EXERCISE AIM: The lines below, from the one holding "Given: Check the メッセージ row checkbox" through the one holding "Increase quantity for", are to be restated word for word, with all images left out.
[[ GIVEN DATA open ]]
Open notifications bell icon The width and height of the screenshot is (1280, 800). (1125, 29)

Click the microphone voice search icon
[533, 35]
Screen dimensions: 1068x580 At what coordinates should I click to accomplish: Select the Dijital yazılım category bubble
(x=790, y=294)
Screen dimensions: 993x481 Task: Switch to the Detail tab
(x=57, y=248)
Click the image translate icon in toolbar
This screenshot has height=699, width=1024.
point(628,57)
[[ GIVEN DATA closed ]]
[[ GIVEN DATA open ]]
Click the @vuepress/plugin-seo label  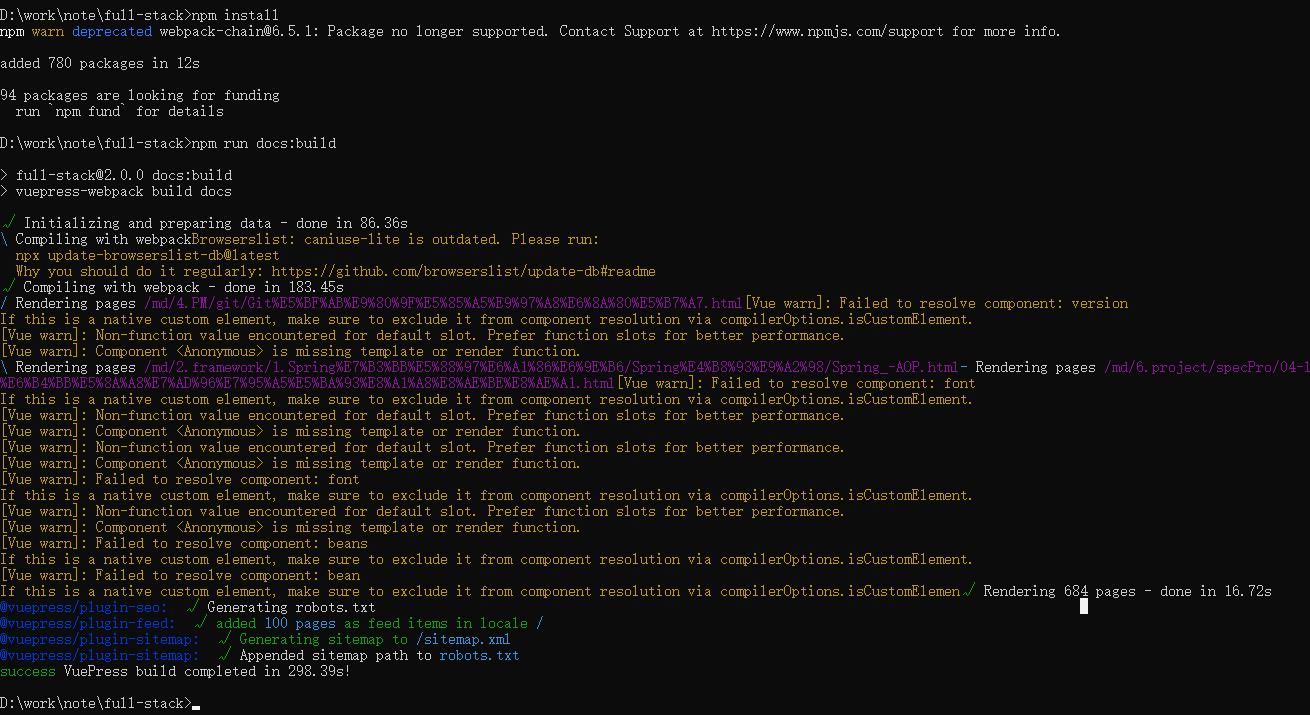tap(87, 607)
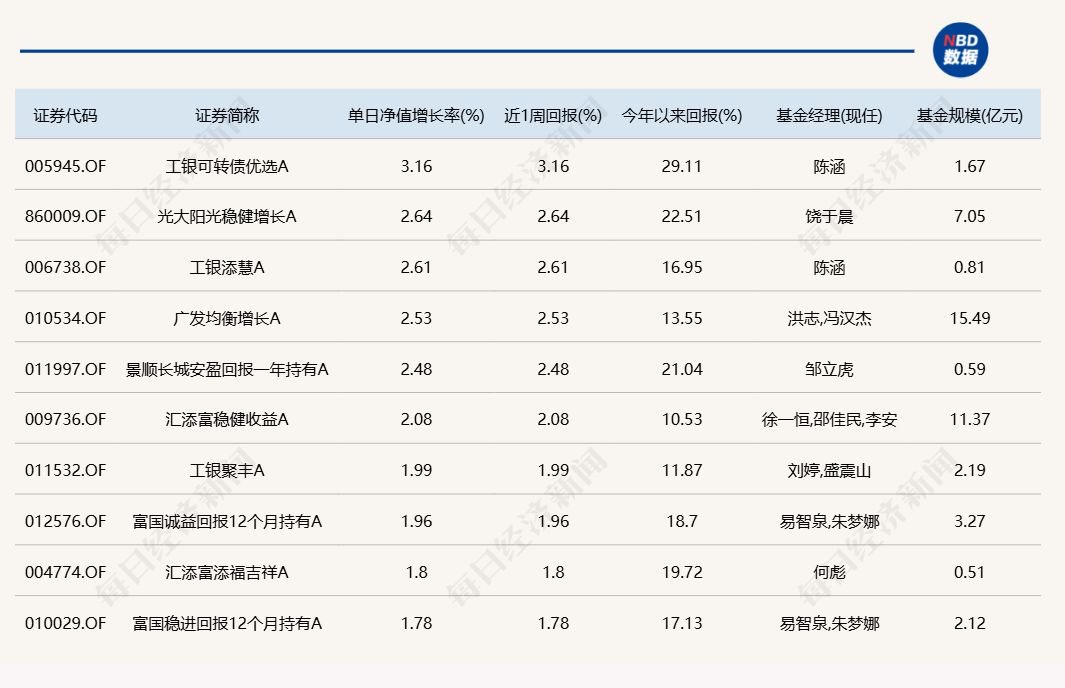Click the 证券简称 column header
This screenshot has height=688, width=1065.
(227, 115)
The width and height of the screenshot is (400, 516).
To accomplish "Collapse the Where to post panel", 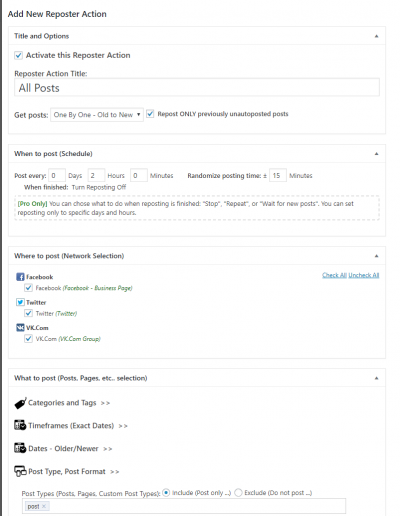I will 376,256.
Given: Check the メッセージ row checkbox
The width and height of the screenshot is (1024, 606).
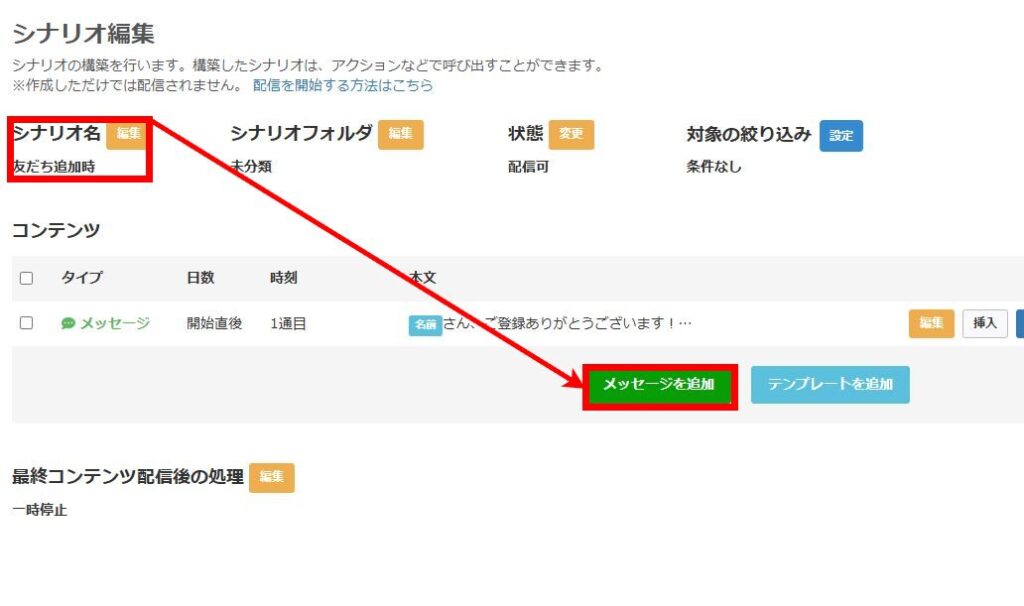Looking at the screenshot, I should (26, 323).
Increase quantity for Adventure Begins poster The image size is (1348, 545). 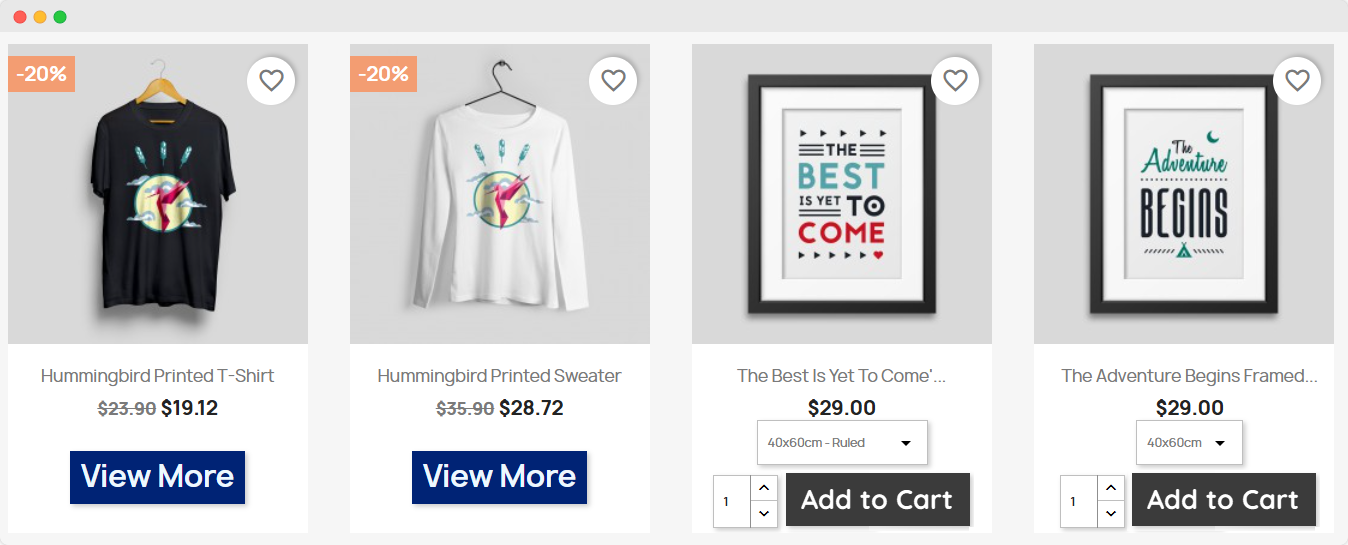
[[ GIVEN DATA closed ]]
[[ GIVEN DATA open ]]
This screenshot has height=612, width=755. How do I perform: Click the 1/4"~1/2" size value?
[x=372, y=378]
[[ GIVEN DATA closed ]]
OUTPUT FOR THIS TASK:
Given: Check the メッセージ row checkbox
The width and height of the screenshot is (1024, 606).
Looking at the screenshot, I should (26, 323).
Increase quantity for Adventure Begins poster The image size is (1348, 545). 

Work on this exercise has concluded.